**Task description**: A word-for-word copy of the line containing "The image size is (1280, 1024)." and every following line to the end of the data below is all the answer should hold.

**Data for the task**:
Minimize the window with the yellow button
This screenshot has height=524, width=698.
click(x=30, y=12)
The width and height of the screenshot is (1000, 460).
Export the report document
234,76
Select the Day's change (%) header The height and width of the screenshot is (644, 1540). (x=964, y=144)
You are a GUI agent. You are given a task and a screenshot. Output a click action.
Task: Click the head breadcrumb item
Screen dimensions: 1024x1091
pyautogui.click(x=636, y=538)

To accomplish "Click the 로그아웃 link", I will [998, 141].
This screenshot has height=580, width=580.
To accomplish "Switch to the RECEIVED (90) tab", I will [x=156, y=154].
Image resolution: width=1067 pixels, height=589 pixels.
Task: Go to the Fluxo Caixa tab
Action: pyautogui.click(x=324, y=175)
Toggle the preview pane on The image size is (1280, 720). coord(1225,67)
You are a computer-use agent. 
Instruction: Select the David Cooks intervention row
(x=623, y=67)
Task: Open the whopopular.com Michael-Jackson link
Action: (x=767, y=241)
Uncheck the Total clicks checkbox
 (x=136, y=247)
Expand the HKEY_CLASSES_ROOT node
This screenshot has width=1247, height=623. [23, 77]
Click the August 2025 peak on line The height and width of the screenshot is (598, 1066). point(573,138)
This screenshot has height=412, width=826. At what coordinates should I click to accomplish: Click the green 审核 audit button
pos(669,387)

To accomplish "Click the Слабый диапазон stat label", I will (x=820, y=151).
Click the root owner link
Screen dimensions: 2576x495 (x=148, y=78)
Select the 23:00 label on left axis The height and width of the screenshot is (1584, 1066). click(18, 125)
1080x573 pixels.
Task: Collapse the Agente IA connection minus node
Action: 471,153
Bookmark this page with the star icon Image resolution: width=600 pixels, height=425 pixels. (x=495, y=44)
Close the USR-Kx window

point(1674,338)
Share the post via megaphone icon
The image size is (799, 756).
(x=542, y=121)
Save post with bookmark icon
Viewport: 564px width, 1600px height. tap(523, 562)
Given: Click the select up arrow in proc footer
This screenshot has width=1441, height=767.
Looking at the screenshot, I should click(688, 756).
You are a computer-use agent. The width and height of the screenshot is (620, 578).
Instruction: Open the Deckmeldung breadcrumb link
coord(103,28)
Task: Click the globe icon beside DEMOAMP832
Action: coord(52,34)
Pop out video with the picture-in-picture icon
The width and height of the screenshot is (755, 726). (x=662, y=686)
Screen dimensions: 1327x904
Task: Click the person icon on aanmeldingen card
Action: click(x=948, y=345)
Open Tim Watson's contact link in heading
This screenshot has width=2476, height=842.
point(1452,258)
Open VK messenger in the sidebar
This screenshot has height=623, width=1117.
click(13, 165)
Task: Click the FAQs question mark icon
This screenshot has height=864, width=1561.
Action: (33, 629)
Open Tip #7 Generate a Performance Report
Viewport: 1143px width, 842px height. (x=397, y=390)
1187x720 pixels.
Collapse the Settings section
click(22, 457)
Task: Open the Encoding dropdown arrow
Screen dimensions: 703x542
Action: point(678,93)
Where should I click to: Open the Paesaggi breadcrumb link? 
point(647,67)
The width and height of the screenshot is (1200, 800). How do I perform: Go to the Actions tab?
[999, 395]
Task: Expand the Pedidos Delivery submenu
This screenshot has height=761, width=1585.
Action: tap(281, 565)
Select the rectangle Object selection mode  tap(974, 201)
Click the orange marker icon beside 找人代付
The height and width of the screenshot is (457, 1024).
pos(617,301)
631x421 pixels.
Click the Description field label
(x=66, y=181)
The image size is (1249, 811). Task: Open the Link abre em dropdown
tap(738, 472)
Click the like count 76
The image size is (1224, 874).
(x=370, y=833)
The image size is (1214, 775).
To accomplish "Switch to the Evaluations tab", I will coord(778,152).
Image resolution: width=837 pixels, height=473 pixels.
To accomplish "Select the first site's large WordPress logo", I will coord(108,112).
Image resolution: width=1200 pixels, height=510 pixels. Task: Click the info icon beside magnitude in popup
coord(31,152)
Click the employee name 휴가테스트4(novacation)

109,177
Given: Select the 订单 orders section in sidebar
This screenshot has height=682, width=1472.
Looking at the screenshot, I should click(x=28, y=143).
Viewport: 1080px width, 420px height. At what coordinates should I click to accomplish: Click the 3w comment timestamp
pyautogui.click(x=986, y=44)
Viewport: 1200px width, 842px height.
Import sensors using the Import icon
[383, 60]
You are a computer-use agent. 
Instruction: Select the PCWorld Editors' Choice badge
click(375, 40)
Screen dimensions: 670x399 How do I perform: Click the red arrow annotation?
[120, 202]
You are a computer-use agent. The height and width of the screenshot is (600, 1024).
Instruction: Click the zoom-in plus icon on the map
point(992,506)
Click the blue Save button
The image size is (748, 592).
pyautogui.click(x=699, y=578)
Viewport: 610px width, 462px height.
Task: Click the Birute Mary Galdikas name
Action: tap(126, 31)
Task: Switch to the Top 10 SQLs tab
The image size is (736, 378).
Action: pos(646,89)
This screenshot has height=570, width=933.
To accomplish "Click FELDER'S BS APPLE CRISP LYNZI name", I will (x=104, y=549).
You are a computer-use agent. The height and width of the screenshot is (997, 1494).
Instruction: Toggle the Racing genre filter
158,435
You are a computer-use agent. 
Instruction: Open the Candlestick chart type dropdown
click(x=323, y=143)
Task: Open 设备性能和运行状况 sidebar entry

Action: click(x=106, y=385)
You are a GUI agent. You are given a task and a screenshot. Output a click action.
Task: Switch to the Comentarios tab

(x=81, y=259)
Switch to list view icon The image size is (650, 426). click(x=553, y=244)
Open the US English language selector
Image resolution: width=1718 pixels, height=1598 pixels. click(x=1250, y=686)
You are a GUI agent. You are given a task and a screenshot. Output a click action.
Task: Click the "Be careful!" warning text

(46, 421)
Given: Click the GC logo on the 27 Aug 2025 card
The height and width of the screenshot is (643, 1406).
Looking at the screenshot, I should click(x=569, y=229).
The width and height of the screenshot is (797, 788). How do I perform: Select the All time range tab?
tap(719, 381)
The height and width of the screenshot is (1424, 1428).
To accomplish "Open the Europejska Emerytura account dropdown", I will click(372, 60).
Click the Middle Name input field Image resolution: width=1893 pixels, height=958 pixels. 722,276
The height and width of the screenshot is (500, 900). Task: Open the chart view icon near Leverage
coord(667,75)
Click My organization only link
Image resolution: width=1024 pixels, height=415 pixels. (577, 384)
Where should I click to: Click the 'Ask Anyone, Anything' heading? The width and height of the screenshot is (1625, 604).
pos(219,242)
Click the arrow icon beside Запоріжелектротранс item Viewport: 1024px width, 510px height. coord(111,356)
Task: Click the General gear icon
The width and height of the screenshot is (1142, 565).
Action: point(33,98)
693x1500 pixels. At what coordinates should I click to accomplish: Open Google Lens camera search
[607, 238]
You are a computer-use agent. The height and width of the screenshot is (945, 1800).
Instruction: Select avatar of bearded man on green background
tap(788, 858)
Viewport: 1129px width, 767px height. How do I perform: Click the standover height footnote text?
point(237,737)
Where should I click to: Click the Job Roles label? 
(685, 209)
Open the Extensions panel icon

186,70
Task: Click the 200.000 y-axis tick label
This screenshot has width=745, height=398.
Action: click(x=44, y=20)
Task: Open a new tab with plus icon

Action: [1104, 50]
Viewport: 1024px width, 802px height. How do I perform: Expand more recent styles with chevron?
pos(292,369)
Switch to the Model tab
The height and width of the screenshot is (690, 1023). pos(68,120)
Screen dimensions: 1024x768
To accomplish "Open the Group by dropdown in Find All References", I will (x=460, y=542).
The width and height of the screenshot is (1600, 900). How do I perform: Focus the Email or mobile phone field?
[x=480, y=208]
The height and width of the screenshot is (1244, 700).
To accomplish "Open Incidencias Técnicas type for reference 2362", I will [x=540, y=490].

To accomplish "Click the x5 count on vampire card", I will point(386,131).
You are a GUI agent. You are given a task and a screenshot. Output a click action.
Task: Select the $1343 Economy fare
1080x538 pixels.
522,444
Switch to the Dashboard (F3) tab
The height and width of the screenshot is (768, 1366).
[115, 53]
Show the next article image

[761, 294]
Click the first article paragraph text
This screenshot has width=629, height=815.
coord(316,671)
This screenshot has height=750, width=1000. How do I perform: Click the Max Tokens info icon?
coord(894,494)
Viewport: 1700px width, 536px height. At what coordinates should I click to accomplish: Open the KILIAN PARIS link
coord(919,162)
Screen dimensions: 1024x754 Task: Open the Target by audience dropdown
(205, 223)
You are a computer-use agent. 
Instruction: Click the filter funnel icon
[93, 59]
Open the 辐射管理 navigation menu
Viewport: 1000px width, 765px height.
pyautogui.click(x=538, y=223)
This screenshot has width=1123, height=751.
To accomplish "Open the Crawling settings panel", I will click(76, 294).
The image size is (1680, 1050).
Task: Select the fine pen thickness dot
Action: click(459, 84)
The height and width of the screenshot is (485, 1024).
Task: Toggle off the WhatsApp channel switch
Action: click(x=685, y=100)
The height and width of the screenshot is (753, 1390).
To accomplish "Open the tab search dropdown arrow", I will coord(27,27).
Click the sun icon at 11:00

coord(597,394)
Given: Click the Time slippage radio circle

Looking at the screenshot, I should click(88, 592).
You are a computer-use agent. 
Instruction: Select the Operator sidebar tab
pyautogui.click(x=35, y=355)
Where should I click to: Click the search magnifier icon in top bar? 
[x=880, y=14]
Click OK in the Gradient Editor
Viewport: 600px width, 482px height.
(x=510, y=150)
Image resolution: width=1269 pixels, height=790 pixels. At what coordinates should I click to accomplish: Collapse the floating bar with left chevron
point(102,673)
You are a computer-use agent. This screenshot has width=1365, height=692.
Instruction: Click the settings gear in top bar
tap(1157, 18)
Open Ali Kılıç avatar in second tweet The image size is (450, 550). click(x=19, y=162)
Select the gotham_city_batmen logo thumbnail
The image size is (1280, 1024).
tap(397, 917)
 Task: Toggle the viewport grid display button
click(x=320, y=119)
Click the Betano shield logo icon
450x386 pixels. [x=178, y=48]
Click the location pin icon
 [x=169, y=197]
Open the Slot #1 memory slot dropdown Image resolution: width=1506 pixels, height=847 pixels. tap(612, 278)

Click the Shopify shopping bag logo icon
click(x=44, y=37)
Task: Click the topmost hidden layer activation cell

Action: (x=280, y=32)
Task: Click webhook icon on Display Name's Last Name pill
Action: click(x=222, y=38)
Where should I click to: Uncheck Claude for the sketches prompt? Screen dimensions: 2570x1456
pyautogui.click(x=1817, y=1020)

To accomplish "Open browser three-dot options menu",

**Output below**:
The image size is (1280, 1024).
tap(397, 917)
 Task: Toggle the viewport grid display button
click(x=320, y=119)
Click the Betano shield logo icon
450x386 pixels. [x=178, y=48]
Click the location pin icon
 [x=169, y=197]
Open the Slot #1 memory slot dropdown Image resolution: width=1506 pixels, height=847 pixels. tap(612, 278)

Click the Shopify shopping bag logo icon
click(x=44, y=37)
Task: Click the topmost hidden layer activation cell

Action: (x=280, y=32)
Task: Click webhook icon on Display Name's Last Name pill
Action: click(x=222, y=38)
Where should I click to: Uncheck Claude for the sketches prompt? Screen dimensions: 2570x1456
pyautogui.click(x=1817, y=1020)

To accomplish "Open browser three-dot options menu",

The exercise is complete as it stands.